▶ _TASK TO CARRY OUT_:
Only text is carried over. Reproduce the entries below exactly.

▶ _INFORMATION_:
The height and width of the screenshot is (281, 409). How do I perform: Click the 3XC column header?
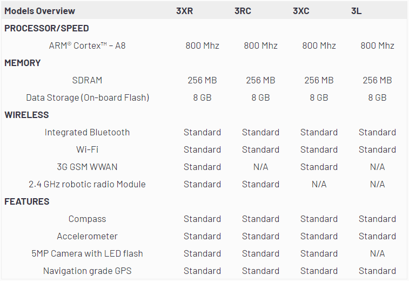[x=301, y=11]
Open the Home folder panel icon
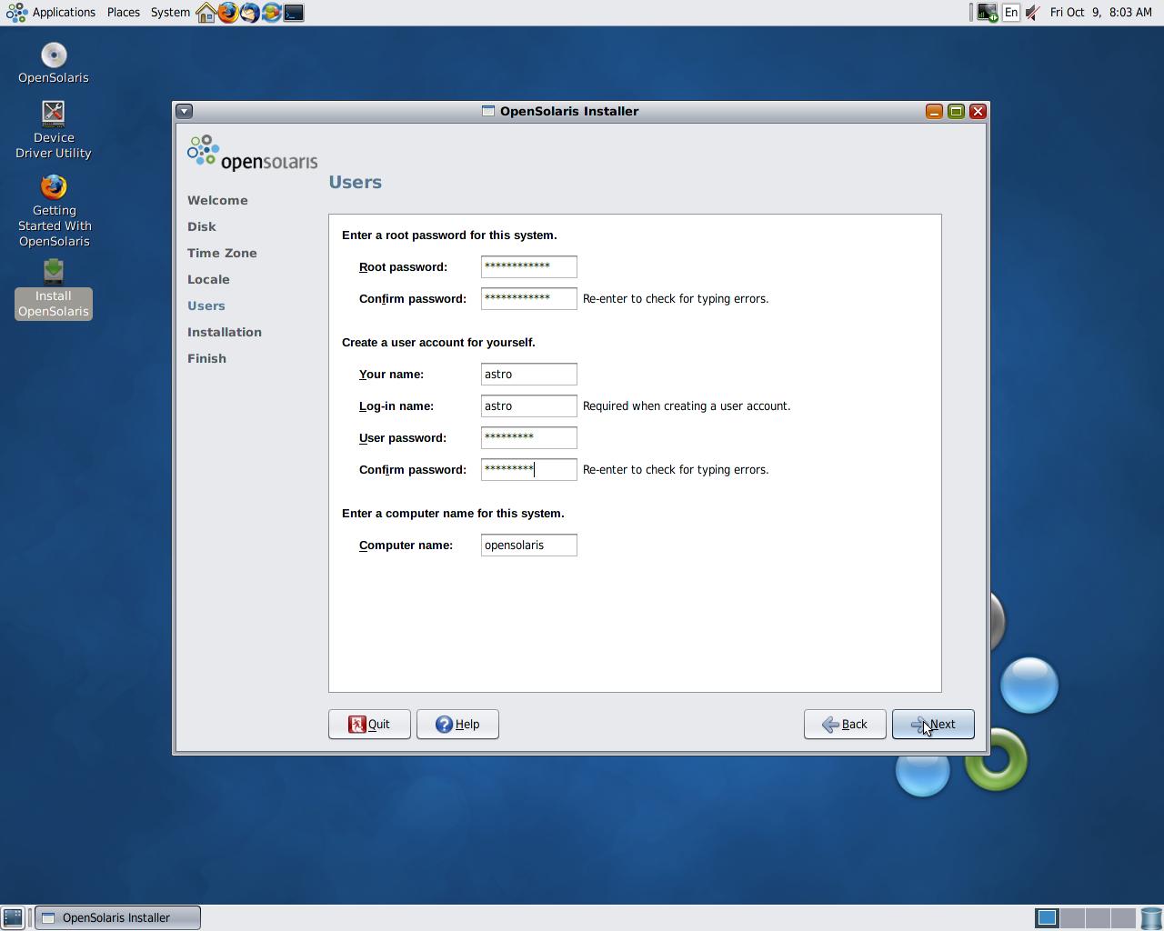 pos(206,13)
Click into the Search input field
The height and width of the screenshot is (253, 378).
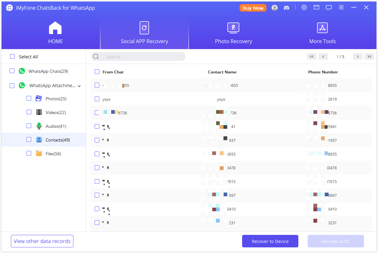[141, 57]
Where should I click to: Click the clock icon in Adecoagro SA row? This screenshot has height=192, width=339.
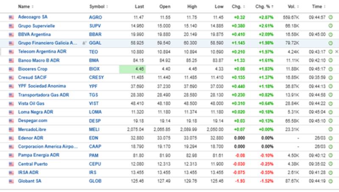pos(331,17)
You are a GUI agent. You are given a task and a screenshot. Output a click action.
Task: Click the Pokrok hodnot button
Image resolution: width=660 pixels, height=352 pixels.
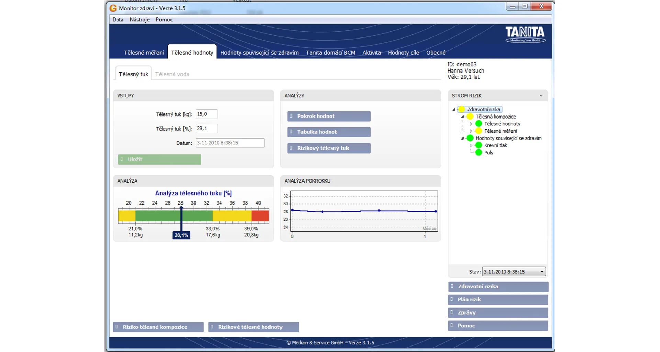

▶ _EXERCISE OUTPUT_:
The height and width of the screenshot is (281, 409). How do I perform: Click the 3XC column header?
[x=301, y=11]
Open the Home folder panel icon
 pos(206,13)
Click into the Search input field
The height and width of the screenshot is (253, 378).
[141, 57]
Where should I click to: Click the clock icon in Adecoagro SA row? This screenshot has height=192, width=339.
pos(331,17)
You are a GUI agent. You are given a task and a screenshot. Output a click action.
Task: Click the Pokrok hodnot button
Image resolution: width=660 pixels, height=352 pixels.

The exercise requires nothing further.